Next, the federal government must “continue investment in next-generation research,” he said, especially in “the fuel cycle, commercial fuel recycling, and the next-generation core technologies necessary to compete globally.”

Schweiger’s third request was to “modernize regulations around technologies with decades of proven safety. Congress should rethink how we regulate inherently safe, proven nuclear technologies—from advanced reactors to commercial fuel recycling to waste management—so American nuclear plants can serve energy needs for AI, civilian communities, DOE labs, and military installations.”

Rep. Sheri Biggs (R-S.C.) asked, “What federal policies could help scale nuclear capacity fast enough to meet and exceed the growing energy demand?”

“That’s a bit of a toughie,” Schweiger said. “The industry has to move faster in America, and then there has to be the money to back the initiatives.”

Barrón in her testimony called on Congress to adopt policies “extending the life of our existing reactors, ‘uprating’ existing reactors through upgrades that permanently increase power output, restarting retired reactors, and adding new reactors at existing plants.

“As President Trump and bipartisan leaders in our national security and intelligence communities have noted, the global race to secure AI dominance is one that we, as a nation, cannot afford to lose,” she said, but it is uncertain if the proposed budget provides the money to sustain “federal policy support.”

The Transient Test Reactor at the Idaho National Laboratory about 50 miles west of Idaho Falls in eastern Idaho on Nov. 29, 2018. (Keith Ridler/AP Photo)
The Transient Test Reactor at the Idaho National Laboratory about 50 miles west of Idaho Falls in eastern Idaho on Nov. 29, 2018. Keith Ridler/AP Photo

Incongruous Cuts

Biggs asked Barrón how the licensing process could be “simplified to allow for quicker project initiation to power generation?”

“Thankfully,” she responded, “that has been a subject of much attention of late.
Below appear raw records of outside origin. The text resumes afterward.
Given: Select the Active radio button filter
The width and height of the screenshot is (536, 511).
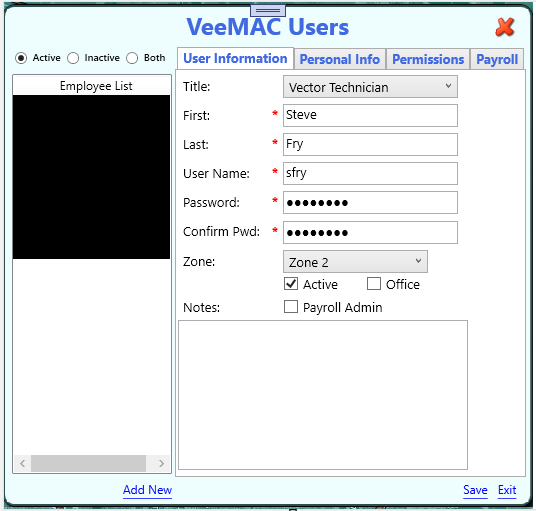Looking at the screenshot, I should [x=21, y=58].
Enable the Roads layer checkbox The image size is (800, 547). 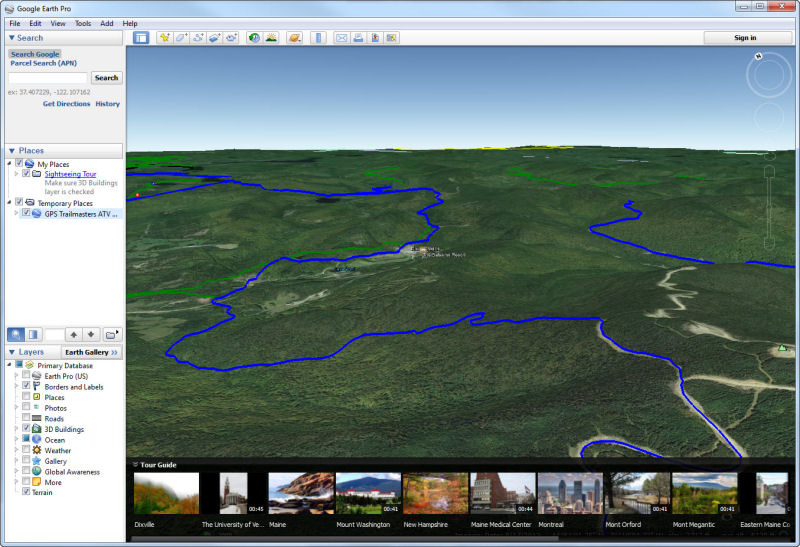[x=26, y=419]
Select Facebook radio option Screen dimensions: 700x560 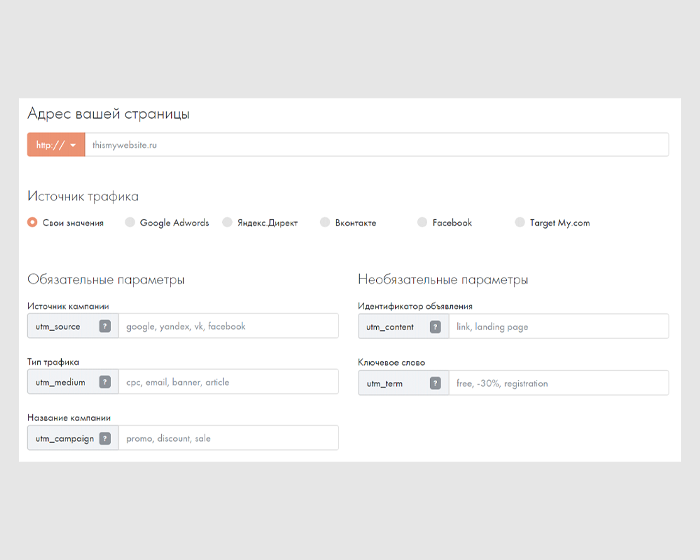pyautogui.click(x=422, y=222)
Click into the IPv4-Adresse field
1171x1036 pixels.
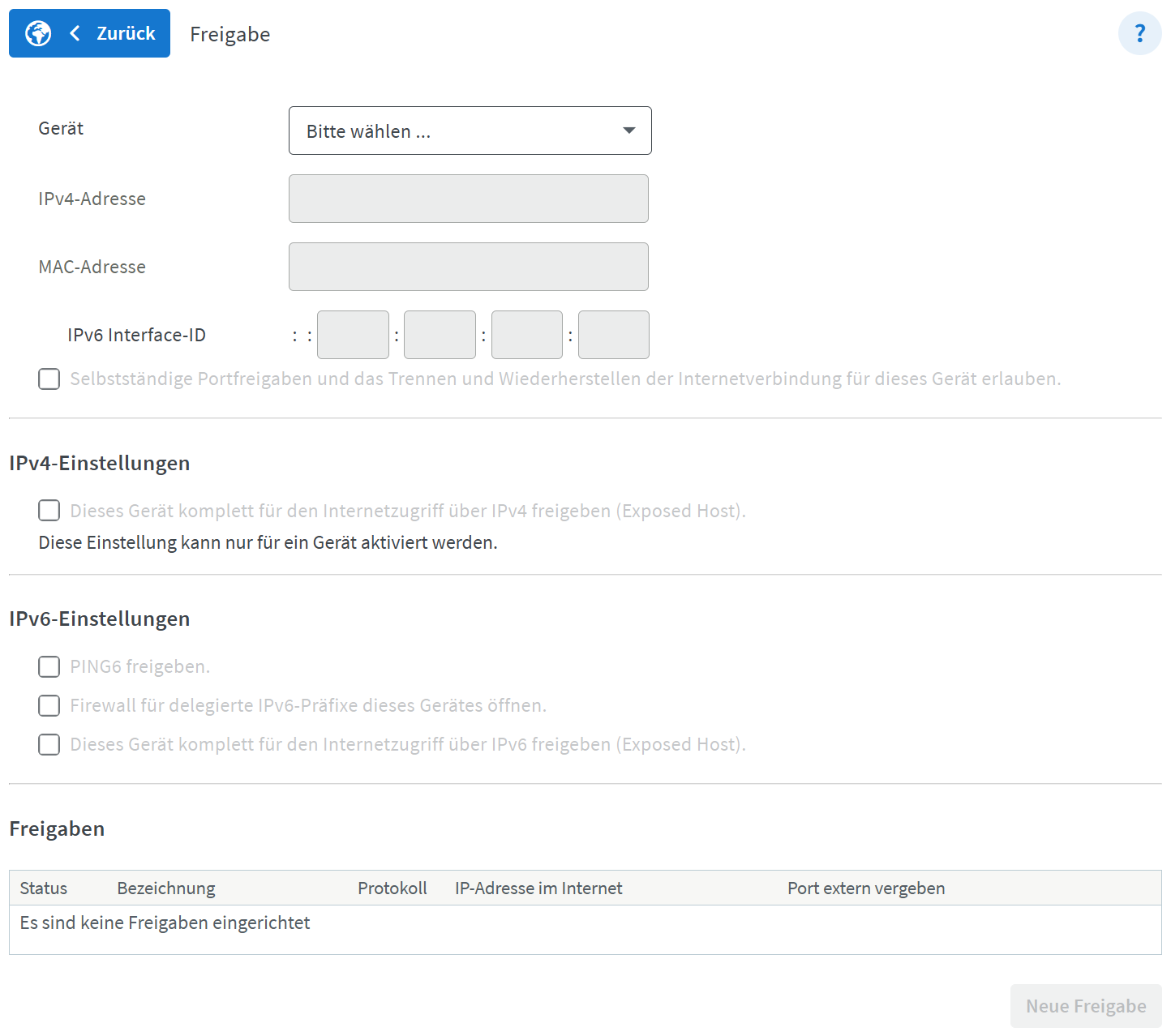click(x=468, y=199)
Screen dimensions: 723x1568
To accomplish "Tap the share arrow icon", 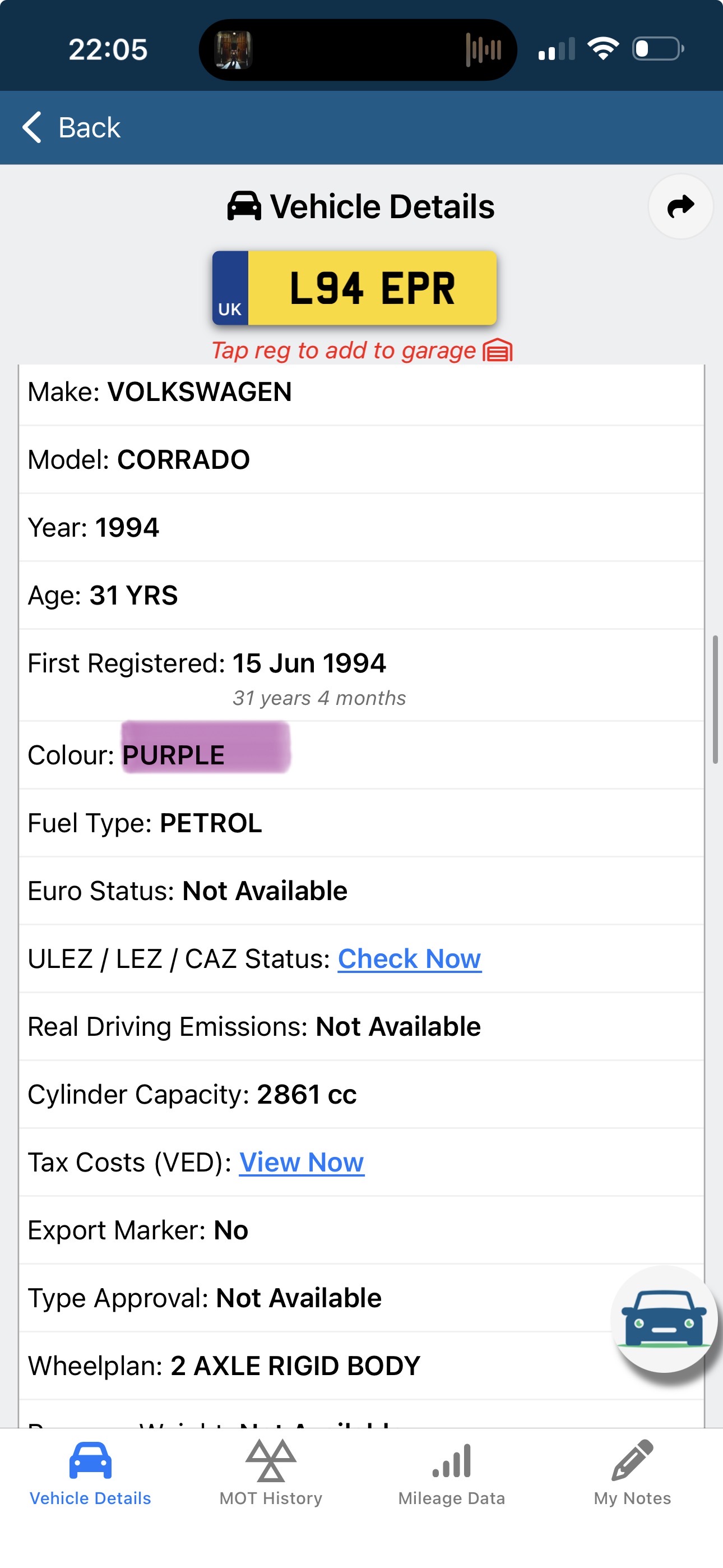I will [x=680, y=207].
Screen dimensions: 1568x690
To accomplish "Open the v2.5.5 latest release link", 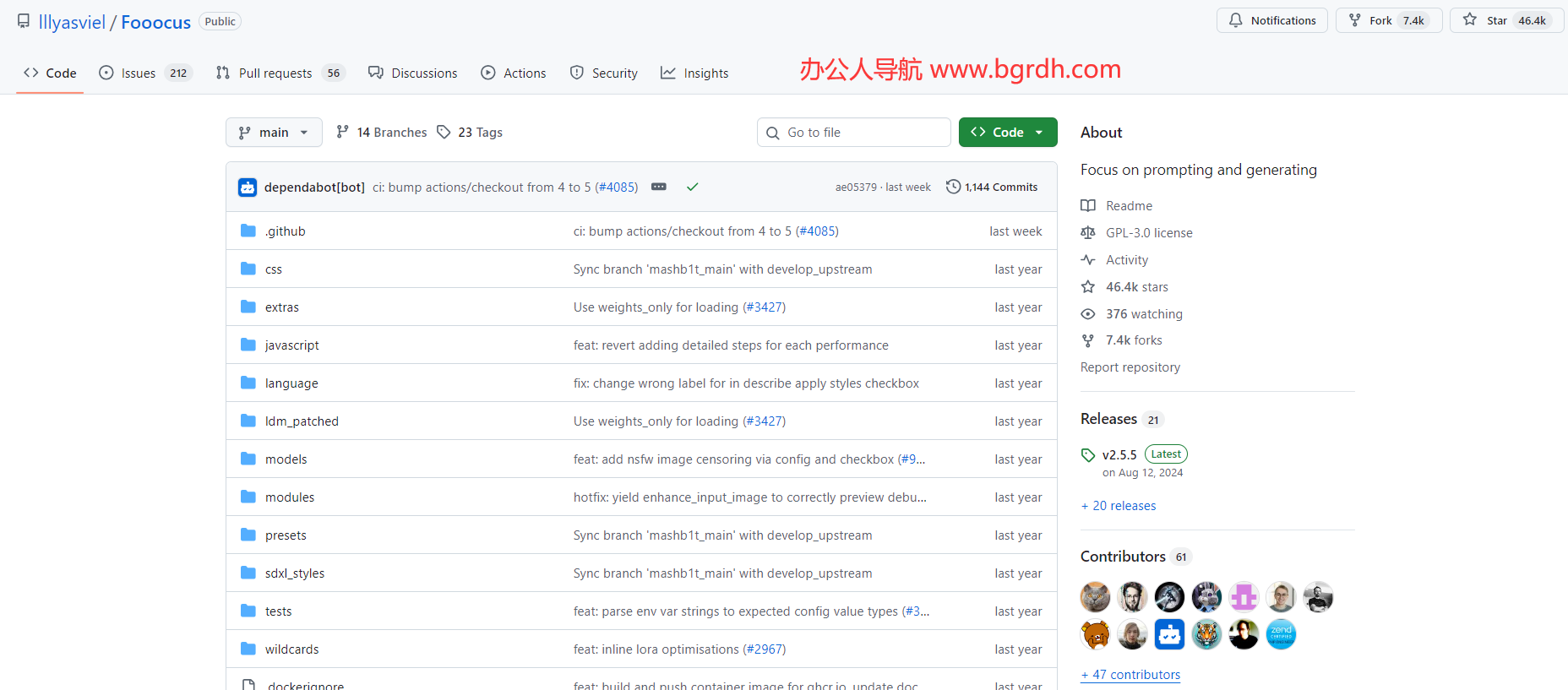I will tap(1119, 454).
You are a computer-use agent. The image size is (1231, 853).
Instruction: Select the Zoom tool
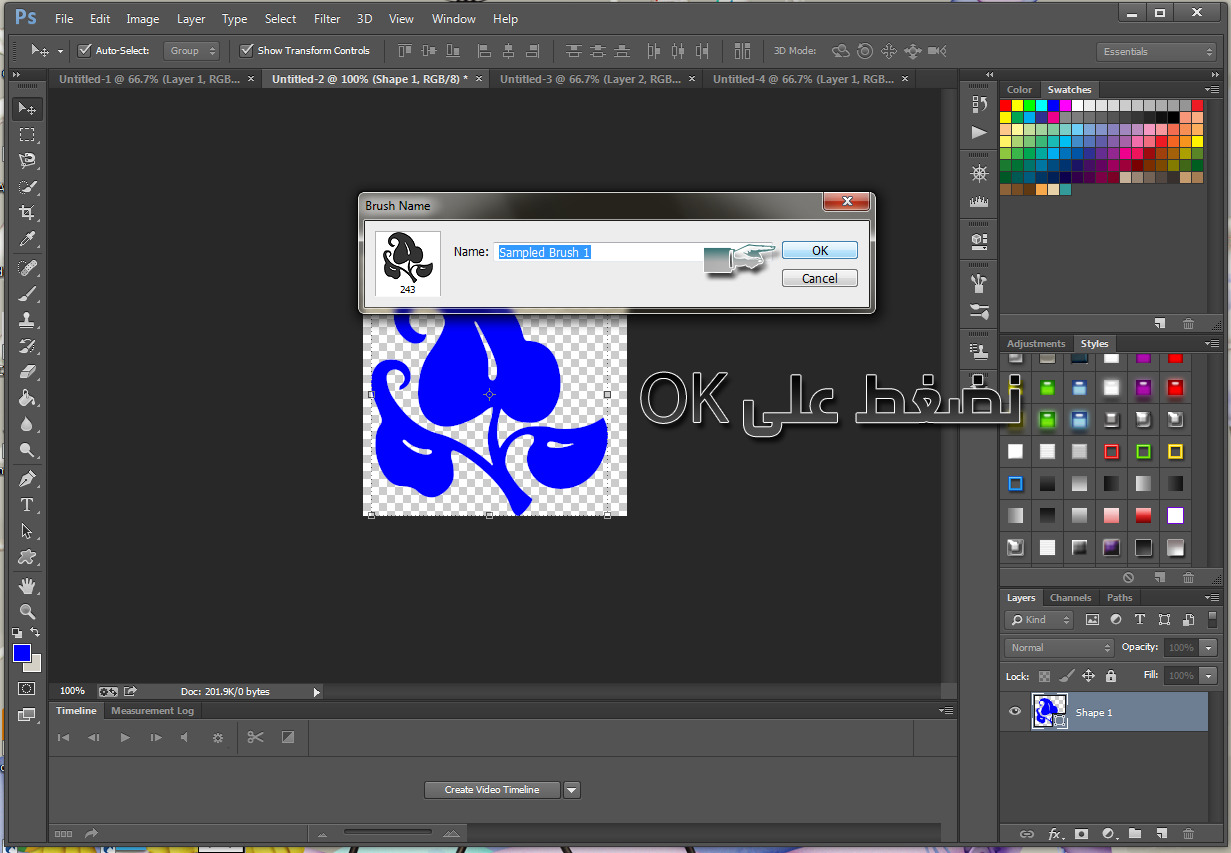click(27, 611)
With the president’s executive orders and focusing on streamlining the relicensing and licensing timeline, there’s no question that we need a very competent and very responsible federal regulator to be overseeing the industry.”

“But we also need to move as quick as we possibly can,” Barrón continued, citing an example where Constellation spent “$35 million to take a couple of years to evaluate whether [a] site is suitable for nuclear power when it already has a reactor on the site.”

Biggs asked, “What is the most effective role for the federal government to aid in the production and scaling of small modular reactors?”

Barrón said fully fund the Department of Energy’s Office of Nuclear Energy and its Loan Programs Office “as well as tax credits in Sections 45U, 45Y, and 48E” of 2022’s Inflation Reduction Act (IRA).

More than $3.7 billion in IRA “clean energy tax credits” are targeted for cuts, although there are exceptions for nuclear energy, with spending plans for DOE’s Office of Nuclear Energy slashed by 21 percent and Office of Science by 87 percent in its FY26 spending request.

House Science, Space, and Technology Committee Chair Rep. Brian Babin (R-Texas) said the office and DOE loans are “a launch pad, not a permanent lifeline. It’s time for the private sector to … step up” with a greater share of financing for these programs.

“Fortunately, the market is ready. The nuclear renaissance we anticipated in the early 2000s is now within reach,” he said.

Subcommittee Chair Rep. Randy Weber (R-Texas) acknowledged DOE loans and the nuclear office “play a crucial role in AI future success” but there must be greater scrutiny in how taxpayer dollars are allocated.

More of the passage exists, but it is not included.